According to oilfield services company Baker Hughes, the number of operational rigs in the country dropped from 876 to 241 between August 2019 and August 2020. In that time span, the country’s top oil-producing state of Texas lost nearly a quarter of its rigs. North Dakota, the next biggest oil producing state, saw an even steeper shift, with its oil and gas rig count dropping from 51 in August 2019 to 10 this August. And Wyoming, which had 39 oil and gas rigs operating in August 2019 and 25 open in January, closed its last rig last month, marking only the second time since 1884 that the state has had zero in operation.
Meanwhile, the demand for fossil fuels is continuing to fall, so oil and gas prices are continuing to do the same. Oil prices plummeted on Tuesday morning, as did the price of natural gas. It’s becoming increasingly clear that these deadly energy sources are no longer a good investment, so rig closures are likely to continue.
This all means that a lot less oil and gas is getting produced. The Energy Bulletin reports, for instance, that Permian Basin gas production dropped by roughly 250 million cubic feet per day in August 2020 compared to the previous month.
Though it’s tempting to dance on the fossil fuel industry’s grave, there’s nothing to celebrate about the way these rigs are being shut down. While the industry is winding some down, officials are merely abandoning others and letting them fall into into disrepair, which can be environmentally devastating.
The rig closures can be economically devastating, too, since fossil fuels constitute the backbone of many states’ economies. Pete Obermueller, executive director of the Petroleum Association of Wyoming Executive Director, told USA Today that each rig accounts for roughly 100 jobs.

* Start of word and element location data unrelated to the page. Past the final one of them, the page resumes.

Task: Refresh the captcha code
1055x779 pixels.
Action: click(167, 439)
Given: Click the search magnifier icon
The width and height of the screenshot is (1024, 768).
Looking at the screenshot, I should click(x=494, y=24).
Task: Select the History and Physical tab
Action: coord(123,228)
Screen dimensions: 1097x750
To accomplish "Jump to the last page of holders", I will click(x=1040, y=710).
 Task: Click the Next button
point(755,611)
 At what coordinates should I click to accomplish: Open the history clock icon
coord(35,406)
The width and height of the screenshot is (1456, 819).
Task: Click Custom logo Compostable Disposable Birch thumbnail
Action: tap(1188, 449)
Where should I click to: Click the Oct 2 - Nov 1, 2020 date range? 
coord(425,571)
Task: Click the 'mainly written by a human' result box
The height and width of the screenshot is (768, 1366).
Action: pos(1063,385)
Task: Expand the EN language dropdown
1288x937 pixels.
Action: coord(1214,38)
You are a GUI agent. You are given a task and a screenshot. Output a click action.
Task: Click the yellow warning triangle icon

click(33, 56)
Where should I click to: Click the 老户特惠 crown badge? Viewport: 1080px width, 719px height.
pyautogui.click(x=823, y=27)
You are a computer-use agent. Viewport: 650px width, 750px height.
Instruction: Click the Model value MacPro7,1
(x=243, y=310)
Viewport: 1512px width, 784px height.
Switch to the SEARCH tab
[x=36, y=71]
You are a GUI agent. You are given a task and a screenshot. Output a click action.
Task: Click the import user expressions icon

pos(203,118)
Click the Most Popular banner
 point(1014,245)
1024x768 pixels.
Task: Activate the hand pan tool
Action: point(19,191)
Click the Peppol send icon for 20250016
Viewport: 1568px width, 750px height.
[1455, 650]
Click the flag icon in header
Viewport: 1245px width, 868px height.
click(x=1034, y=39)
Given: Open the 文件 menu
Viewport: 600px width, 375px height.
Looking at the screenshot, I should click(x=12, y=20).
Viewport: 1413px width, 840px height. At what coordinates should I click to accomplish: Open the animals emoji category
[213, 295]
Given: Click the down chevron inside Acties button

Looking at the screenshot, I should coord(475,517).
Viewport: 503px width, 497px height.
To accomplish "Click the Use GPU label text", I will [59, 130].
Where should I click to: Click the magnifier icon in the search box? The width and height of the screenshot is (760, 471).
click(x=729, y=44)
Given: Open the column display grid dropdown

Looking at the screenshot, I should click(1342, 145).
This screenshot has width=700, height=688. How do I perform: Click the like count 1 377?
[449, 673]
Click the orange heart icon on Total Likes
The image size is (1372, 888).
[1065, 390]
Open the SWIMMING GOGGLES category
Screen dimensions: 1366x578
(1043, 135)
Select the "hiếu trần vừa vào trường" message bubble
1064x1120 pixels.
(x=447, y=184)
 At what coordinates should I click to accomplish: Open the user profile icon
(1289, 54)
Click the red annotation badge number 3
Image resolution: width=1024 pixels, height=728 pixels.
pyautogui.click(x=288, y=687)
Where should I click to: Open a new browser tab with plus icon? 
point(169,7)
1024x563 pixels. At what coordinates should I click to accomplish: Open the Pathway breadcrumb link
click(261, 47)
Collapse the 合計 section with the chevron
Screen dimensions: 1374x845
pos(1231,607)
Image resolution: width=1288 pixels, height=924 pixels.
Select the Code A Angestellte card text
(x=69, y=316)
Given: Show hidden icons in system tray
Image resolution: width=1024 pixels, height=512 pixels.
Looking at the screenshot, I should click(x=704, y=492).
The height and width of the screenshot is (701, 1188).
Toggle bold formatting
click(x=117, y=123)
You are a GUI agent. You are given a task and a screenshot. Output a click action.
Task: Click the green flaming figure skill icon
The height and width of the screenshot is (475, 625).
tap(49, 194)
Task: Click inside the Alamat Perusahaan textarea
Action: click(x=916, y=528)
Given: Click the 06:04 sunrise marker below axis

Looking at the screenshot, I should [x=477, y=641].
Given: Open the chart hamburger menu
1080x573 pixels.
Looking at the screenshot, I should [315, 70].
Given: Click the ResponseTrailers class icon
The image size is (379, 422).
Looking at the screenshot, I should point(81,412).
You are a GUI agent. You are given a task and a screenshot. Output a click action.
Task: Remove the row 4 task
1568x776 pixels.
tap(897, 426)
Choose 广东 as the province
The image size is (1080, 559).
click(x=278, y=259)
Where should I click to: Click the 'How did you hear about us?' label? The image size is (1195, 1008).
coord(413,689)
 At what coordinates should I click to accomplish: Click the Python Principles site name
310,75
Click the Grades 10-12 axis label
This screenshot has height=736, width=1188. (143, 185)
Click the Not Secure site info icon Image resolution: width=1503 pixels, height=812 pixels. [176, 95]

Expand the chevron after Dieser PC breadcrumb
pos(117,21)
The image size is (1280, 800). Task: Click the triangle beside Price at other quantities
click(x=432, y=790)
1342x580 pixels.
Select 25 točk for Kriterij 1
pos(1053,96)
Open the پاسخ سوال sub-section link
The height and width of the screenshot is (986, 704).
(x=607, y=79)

And in Texas, for instance, the state economy rises and falls with oil. Not only are hundreds of thousands of people employed directly by extractive industries, schools and other public goods are also dependent on fossil fuel companies’ tax revenue. Entire service economies have also sprung up in oil towns, meaning thousands of other jobs depend on oil workers’ continued gainful employment.
We do, of course, need to stop producing fossil fuels. Failure to do so rapidly will completely wreck the climate and put billions in danger. But we need to do so in a planned way—one that prioritizes workers and communities over fossil fuel executives.
The solutions for doing so are there. We could force fossil fuel companies and the government to take care of laid-off workers, providing them with benefits and healthcare. Workers could also take up new jobs that fit with the clean energy economy, including working on capping and cleaning up the thousands of oil and gas wells that dot the landscape. We could also help cities build new, sustainable economies by expanding clean infrastructure and cleaning up pollution there as well. That will all take tons of investment, but there’s never been a better time to do just that.